Work instruction:
Lines with the string "width" are to be identified in the listing and copied.

Task inputs:
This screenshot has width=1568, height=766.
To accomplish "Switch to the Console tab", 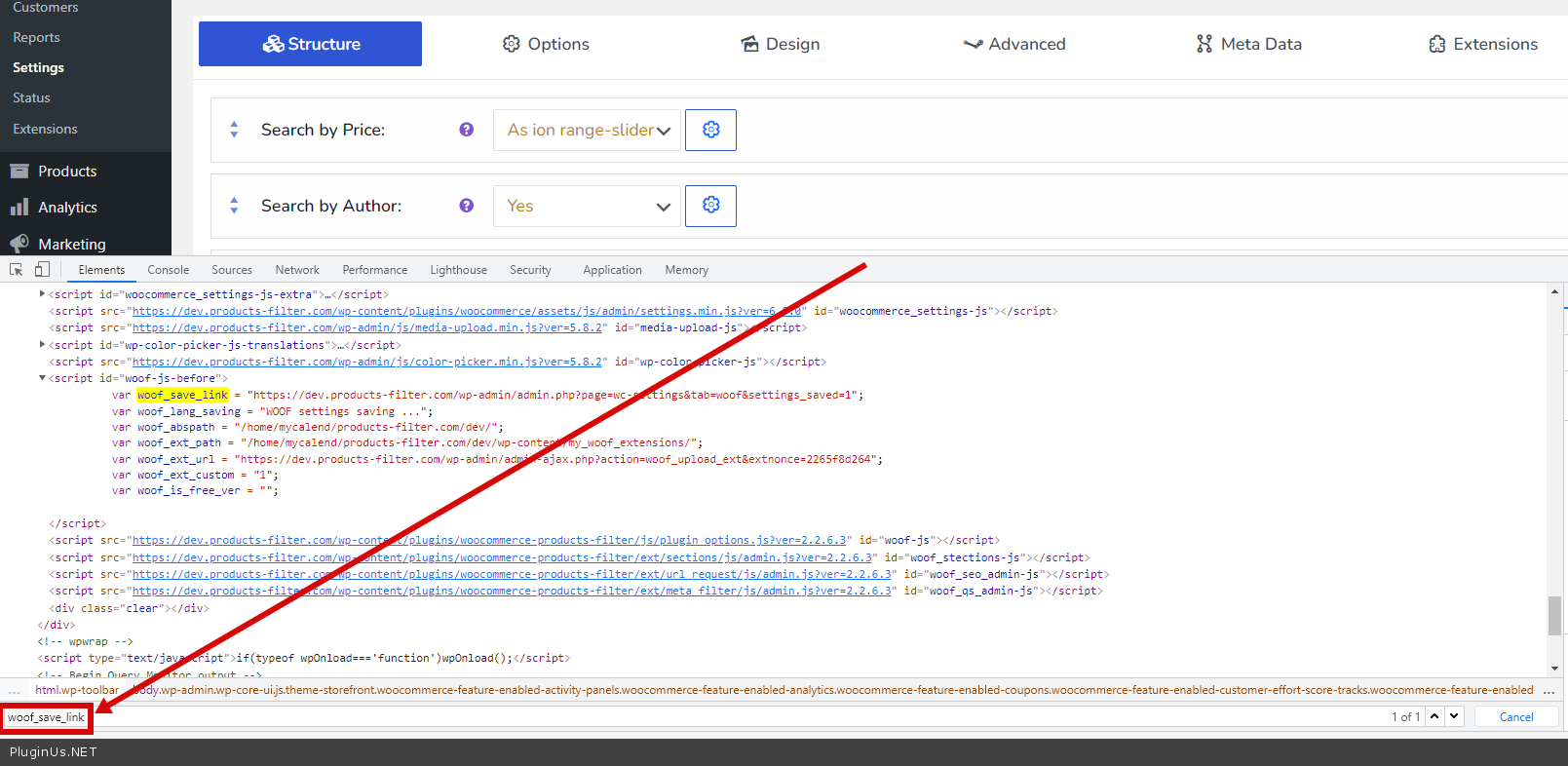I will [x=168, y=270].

--

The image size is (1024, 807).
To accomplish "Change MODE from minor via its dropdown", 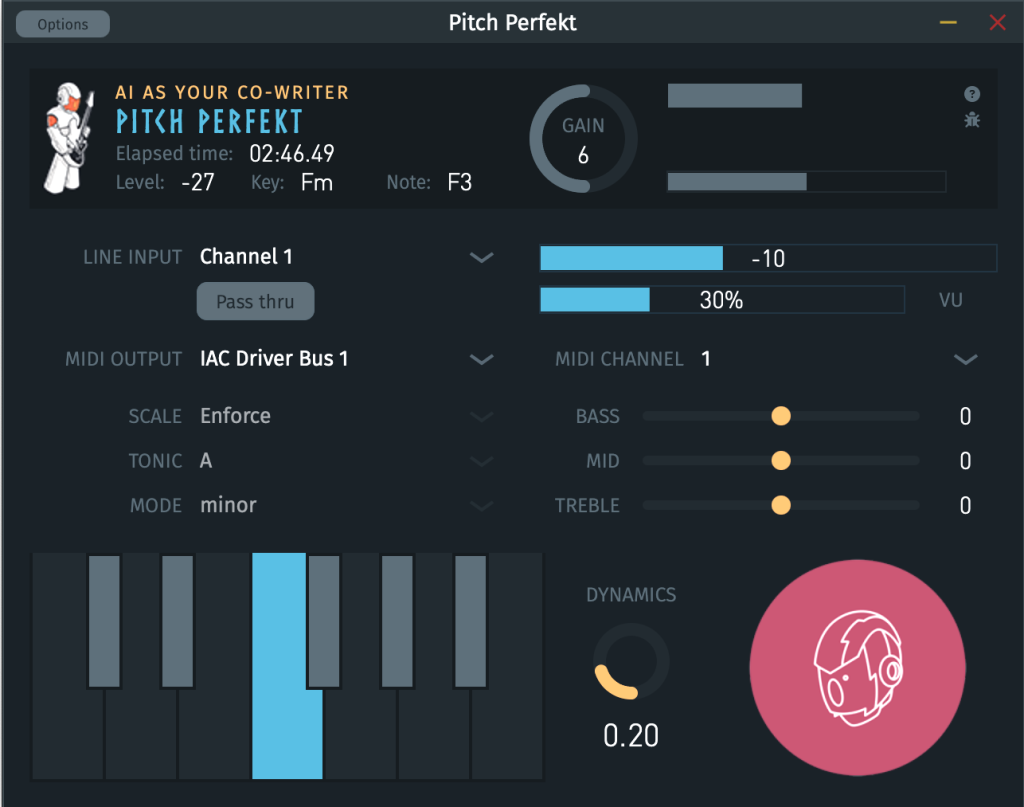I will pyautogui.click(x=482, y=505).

* * *

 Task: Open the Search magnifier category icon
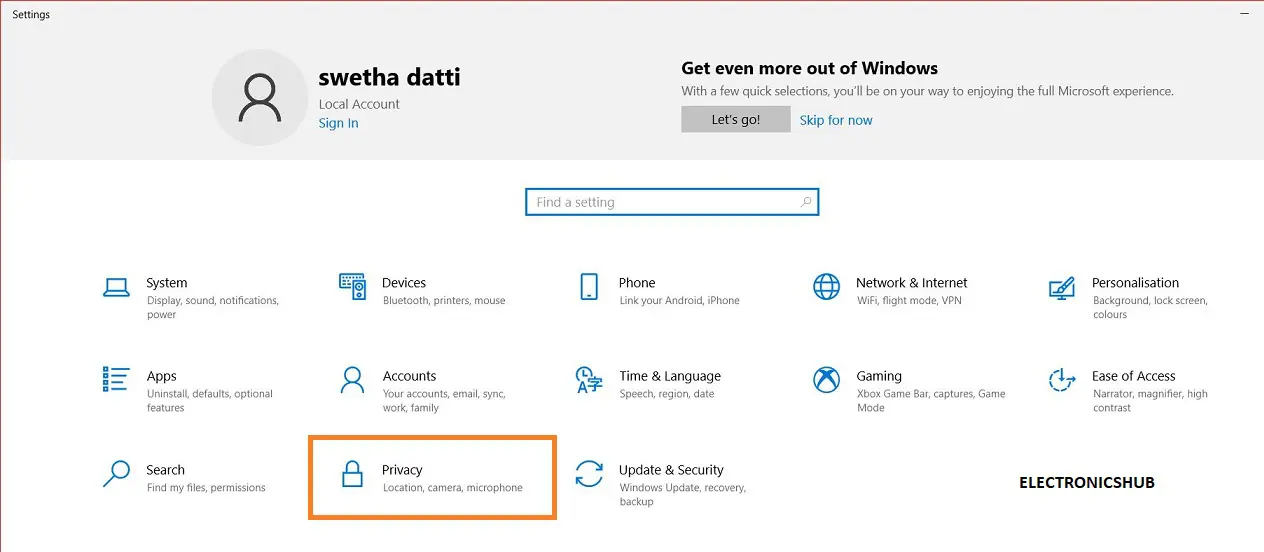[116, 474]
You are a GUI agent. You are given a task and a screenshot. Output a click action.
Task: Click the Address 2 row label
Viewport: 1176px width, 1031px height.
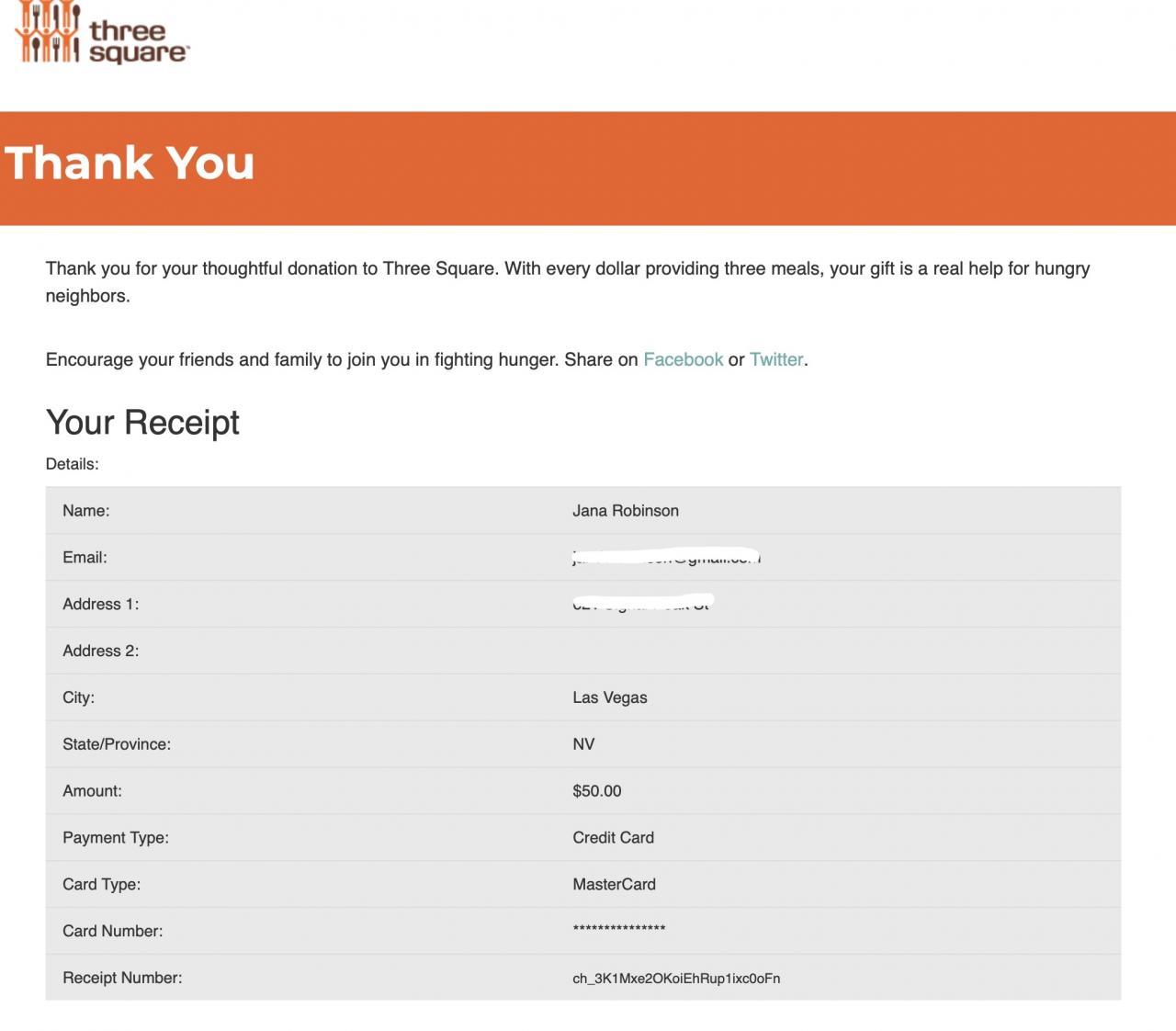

Expected answer:
This screenshot has width=1568, height=766.
Viewport: 1176px width, 1031px height.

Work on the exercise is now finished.